Athletes and entertainers face unique wealth management opportunities, considerations and challenges. The athletes and entertainers we interviewed shared their personal stories and perspectives to highlight the need for more financial education in the sports and entertainment world. We thank them for being strong advocates of financial literacy.
“Nothing changes if you don’t buy that expensive car or watch. You can enjoy your success, but think about your future. If this is your only hit record, how are you going to make sure you live well 25 years from now? Stay involved with all aspects of managing your wealth.”
Rising out of poverty
The first song Rico cowrote as a professional songwriter was “Throwback,” featured on Usher’s 2004 Confessions album, which sold over 29 million copies worldwide. It was a heady start for the then 21-year-old, who grew up splitting his time between living with his mother in Milwaukee and his father in Harlem. His parents divorced when he was young, and there were some tough times. Money was not discussed openly, but Rico and his sisters would overhear their parents worrying about finances. “All I heard was, ‘We need money to do this and that’ and ‘We don’t have money.’”

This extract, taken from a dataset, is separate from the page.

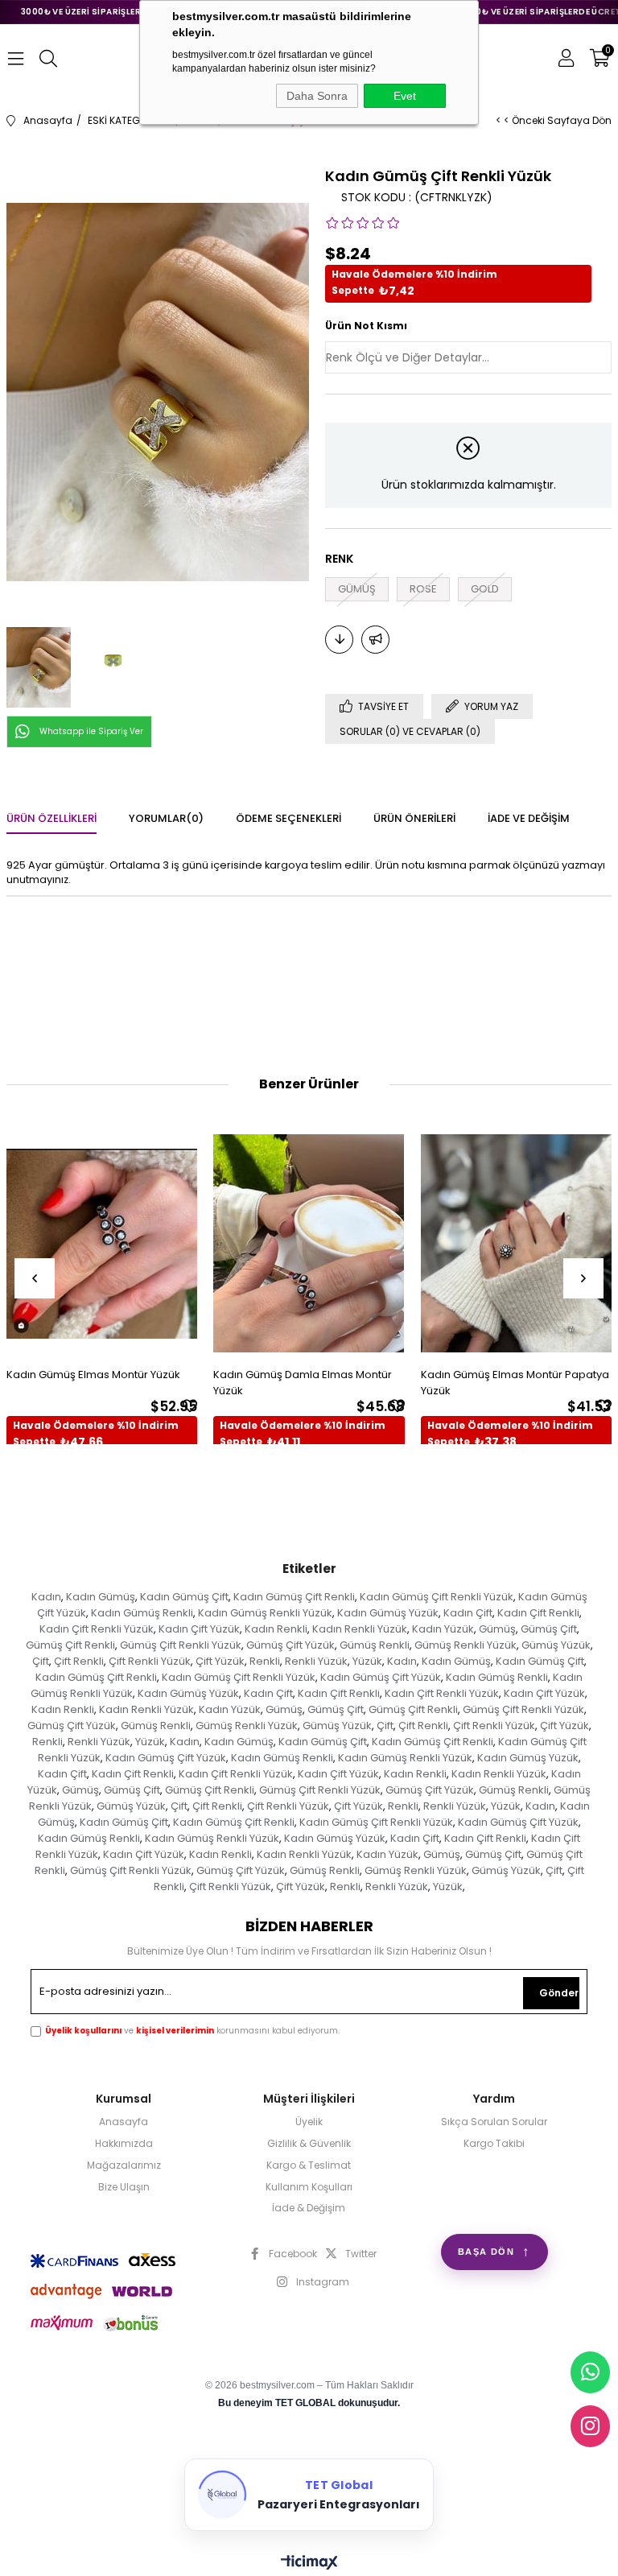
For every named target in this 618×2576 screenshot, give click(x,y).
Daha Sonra (317, 95)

Growing up impoverished left Rico ill-prepared for the fame and fortune that would rain on him. “A person who grows up in poverty thinks, ‘You have to work today so you can eat tomorrow.’ The idea of saving money is not there. It's not a necessity to save because you are only thinking of today and tomorrow. You're just trying to survive.”
The lifeline of music
Ever since he was a child, Rico knew he wanted to be a musician. As astudent at Florida A&M University, he made weekend bus trips to recording studios in Atlanta. Rico’s musical talents won the attention of some big names. “Usher heard about me and invited me to meet him. He offered me a record contract.”
Rico’s publishing deal included an advance and royalties for three song options. Rico is a “topline” songwriter—he writes the lyrics and melody for premade music tracks. Credit for songs is split between the topline songwriter and the track producer, so he needed to topline six songs to meet the three-song option requirement. Additional collaborators and the use of “samples” from other recordings results in further splits. Rico soon learned that there are many hands in the revenue pot.
The huge success of Usher’s Confessions album thrust Rico into the limelight. “I had something. I was blessed with a gift.” Rico opted to take smaller advances because it allowed him to do more work. “Advances are recouped before royalties are paid anyway. Because I kept my rates affordable, the record companies saw that they were making their money back and not taking a big risk with me.”